- **Activity**
A word-for-word retyping of the listing is the goal.

- **The records**
□ □ □ □
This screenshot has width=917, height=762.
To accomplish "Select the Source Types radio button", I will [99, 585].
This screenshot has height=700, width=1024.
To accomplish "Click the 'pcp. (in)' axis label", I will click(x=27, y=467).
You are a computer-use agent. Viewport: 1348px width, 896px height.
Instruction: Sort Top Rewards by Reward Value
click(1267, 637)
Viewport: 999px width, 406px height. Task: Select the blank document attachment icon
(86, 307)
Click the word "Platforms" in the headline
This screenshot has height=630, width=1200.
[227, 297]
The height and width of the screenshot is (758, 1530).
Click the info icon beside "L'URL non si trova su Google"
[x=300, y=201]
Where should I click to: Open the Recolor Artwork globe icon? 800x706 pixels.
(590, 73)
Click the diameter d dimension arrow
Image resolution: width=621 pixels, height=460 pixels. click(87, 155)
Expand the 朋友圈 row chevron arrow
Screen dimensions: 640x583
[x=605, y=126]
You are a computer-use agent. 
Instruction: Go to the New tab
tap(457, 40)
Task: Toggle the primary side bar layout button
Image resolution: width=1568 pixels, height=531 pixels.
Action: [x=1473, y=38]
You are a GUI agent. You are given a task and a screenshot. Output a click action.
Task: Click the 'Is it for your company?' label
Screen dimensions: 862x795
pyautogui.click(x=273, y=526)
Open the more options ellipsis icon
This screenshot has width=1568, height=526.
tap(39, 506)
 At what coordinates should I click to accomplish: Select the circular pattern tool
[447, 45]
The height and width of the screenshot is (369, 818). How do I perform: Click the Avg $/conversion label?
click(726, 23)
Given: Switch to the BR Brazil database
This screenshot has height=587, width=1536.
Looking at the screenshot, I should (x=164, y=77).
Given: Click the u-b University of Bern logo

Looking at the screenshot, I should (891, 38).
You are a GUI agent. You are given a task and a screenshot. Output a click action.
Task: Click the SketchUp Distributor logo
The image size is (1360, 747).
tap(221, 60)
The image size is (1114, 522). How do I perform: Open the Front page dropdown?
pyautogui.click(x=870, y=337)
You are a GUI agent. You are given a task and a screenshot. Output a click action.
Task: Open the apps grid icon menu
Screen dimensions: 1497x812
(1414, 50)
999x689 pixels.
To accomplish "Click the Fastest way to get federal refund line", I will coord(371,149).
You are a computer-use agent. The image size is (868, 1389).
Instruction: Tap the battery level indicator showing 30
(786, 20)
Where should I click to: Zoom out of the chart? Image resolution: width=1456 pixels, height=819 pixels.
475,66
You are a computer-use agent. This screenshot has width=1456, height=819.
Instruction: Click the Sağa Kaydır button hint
□ □ □ □
- **Result**
This screenshot has width=917, height=762.
To accomplish "Select the Source Types radio button", I will [99, 585].
This screenshot has height=700, width=1024.
To accomplish "Click the 'pcp. (in)' axis label", I will click(x=27, y=467).
You are a computer-use agent. Viewport: 1348px width, 896px height.
Instruction: Sort Top Rewards by Reward Value
click(1267, 637)
Viewport: 999px width, 406px height. Task: Select the blank document attachment icon
(86, 307)
Click the word "Platforms" in the headline
This screenshot has height=630, width=1200.
[227, 297]
The height and width of the screenshot is (758, 1530).
Click the info icon beside "L'URL non si trova su Google"
[x=300, y=201]
Where should I click to: Open the Recolor Artwork globe icon? 800x706 pixels.
(590, 73)
Click the diameter d dimension arrow
Image resolution: width=621 pixels, height=460 pixels. click(87, 155)
Expand the 朋友圈 row chevron arrow
Screen dimensions: 640x583
[x=605, y=126]
You are a computer-use agent. 
Instruction: Go to the New tab
tap(457, 40)
Task: Toggle the primary side bar layout button
Image resolution: width=1568 pixels, height=531 pixels.
Action: [x=1473, y=38]
You are a GUI agent. You are given a task and a screenshot. Output a click action.
Task: Click the 'Is it for your company?' label
Screen dimensions: 862x795
pyautogui.click(x=273, y=526)
Open the more options ellipsis icon
This screenshot has width=1568, height=526.
tap(39, 506)
 At what coordinates should I click to accomplish: Select the circular pattern tool
[447, 45]
The height and width of the screenshot is (369, 818). How do I perform: Click the Avg $/conversion label?
click(726, 23)
Given: Switch to the BR Brazil database
This screenshot has height=587, width=1536.
Looking at the screenshot, I should (x=164, y=77).
Given: Click the u-b University of Bern logo

Looking at the screenshot, I should (891, 38).
You are a GUI agent. You are given a task and a screenshot. Output a click action.
Task: Click the SketchUp Distributor logo
The image size is (1360, 747).
tap(221, 60)
The image size is (1114, 522). How do I perform: Open the Front page dropdown?
pyautogui.click(x=870, y=337)
You are a GUI agent. You are given a task and a screenshot. Output a click action.
Task: Open the apps grid icon menu
Screen dimensions: 1497x812
(1414, 50)
999x689 pixels.
To accomplish "Click the Fastest way to get federal refund line", I will coord(371,149).
You are a computer-use agent. The image size is (868, 1389).
Instruction: Tap the battery level indicator showing 30
(786, 20)
Where should I click to: Zoom out of the chart? Image resolution: width=1456 pixels, height=819 pixels.
475,66
You are a computer-use agent. This screenshot has width=1456, height=819.
Instruction: Click the Sağa Kaydır button hint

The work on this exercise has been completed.